Computerworld

Unisys moves on retail aspirations

Unisys plans to offer a "vendor wholistic" approach to retail, point-of-sale and supply chain management through the release of its newly-branded SUREfire application.

Shown at the Retail Business Technology forum in Melbourne last week, the SUREfire POS application is part of Unisys' bid to be a complete retail IT provider, according to the company's Asia Pacific VP Rod Gallagher.

Interest in SUREfire, he said, is due to the POS data-collating software and the retail sector's preparation for RFID tag introduction.

"For a long time we have not had our own product to support like SUREfire, but this has been architected by true retailers in the supermarket environment; they needed transactions conducted at speed and a strong backend for pricing," Gallagher said.

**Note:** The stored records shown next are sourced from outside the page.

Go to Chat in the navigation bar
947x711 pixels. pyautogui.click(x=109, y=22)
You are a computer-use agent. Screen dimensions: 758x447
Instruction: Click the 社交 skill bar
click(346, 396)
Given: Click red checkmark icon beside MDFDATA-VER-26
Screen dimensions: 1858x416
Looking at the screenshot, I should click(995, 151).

The uptake around SUREfire is due to the data-richness at point of sale, the ability to look easily at loss prevention and also the Web-enabled facility, he said.

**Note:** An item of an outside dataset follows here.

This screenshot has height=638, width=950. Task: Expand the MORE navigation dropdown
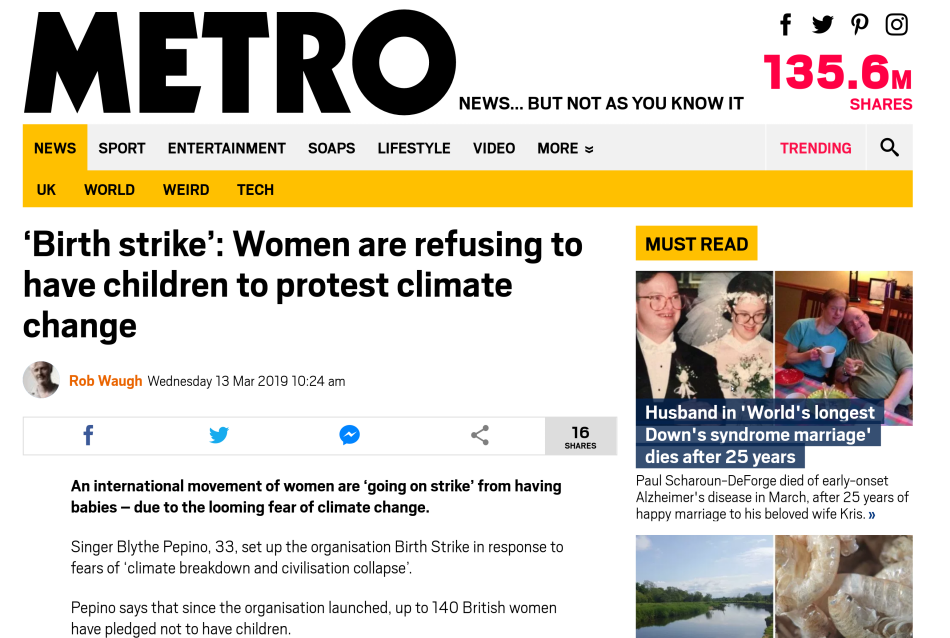[x=565, y=148]
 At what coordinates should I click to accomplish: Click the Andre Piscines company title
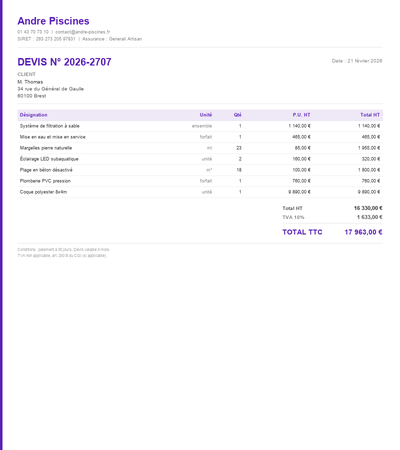pyautogui.click(x=53, y=21)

So far, SUREfire is live in a few applications in Western Australia and New Zealand; however, the RFID-enabled application has yet to be fully deployed.

Cost of the tags, generally held to be one of the barriers to widespread implementation, is around US25 to 30cents per piece. Trials at this stage are mostly at the pallet level.

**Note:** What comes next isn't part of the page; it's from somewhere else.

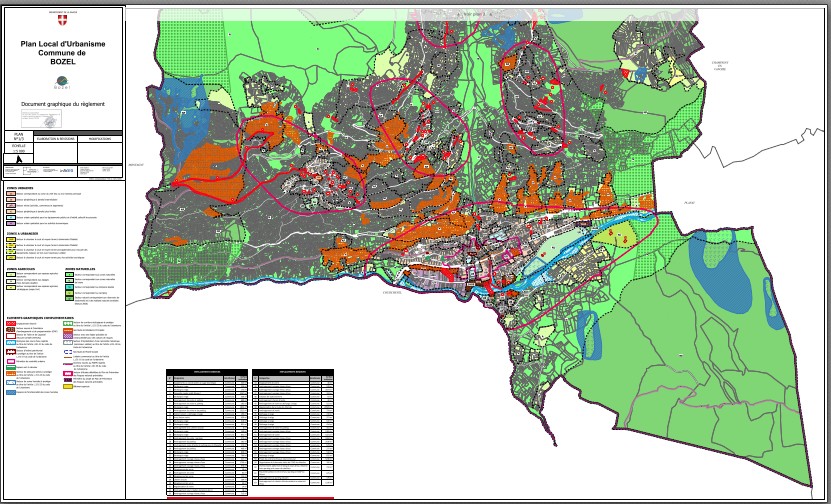Screen dimensions: 831x504
Task: Click the 'ZONES URBAINES' legend heading
Action: [x=20, y=186]
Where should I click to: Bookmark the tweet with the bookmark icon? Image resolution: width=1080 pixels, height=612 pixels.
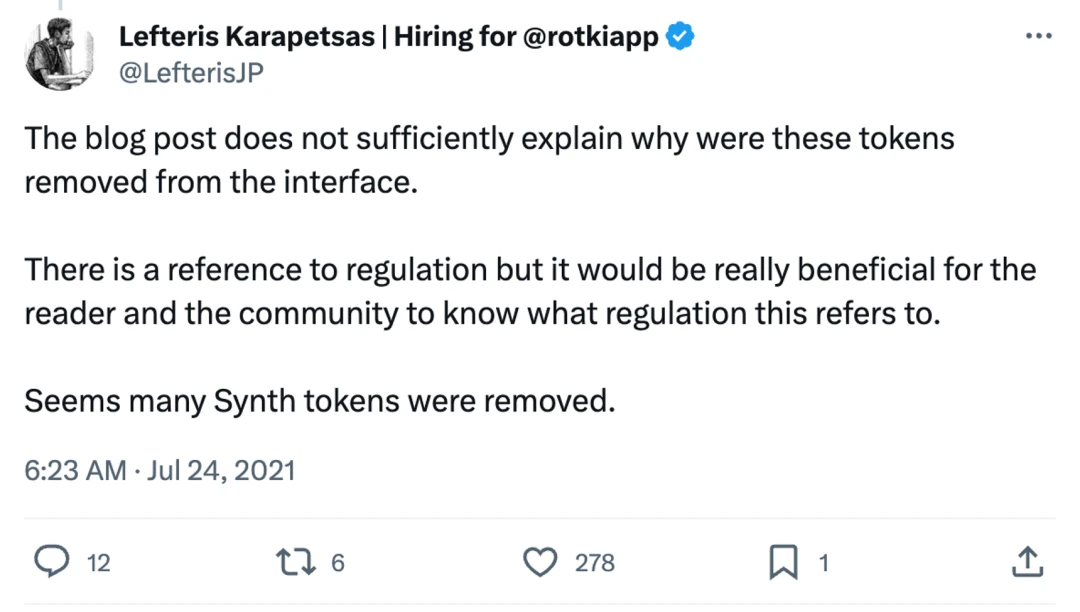[783, 563]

Tom Zielinski, managing partner of Unisys supply chain practice, said those companies that are in trials of RFID tags right now are thinking ahead, but should wait until not only the standards are clear, but for prices to fall.

"The retail system is heading to an autonomous system, and the vision of a general manager of a supermarket on a golf course checking sales figures on a PDA is a possibility today," Zielinski said adding that Unisys is putting an ecosystem in place before RFID tags reach normal barcode pricing.

"The self-checkout and whole equation of mobility will make retail the place to be in five years."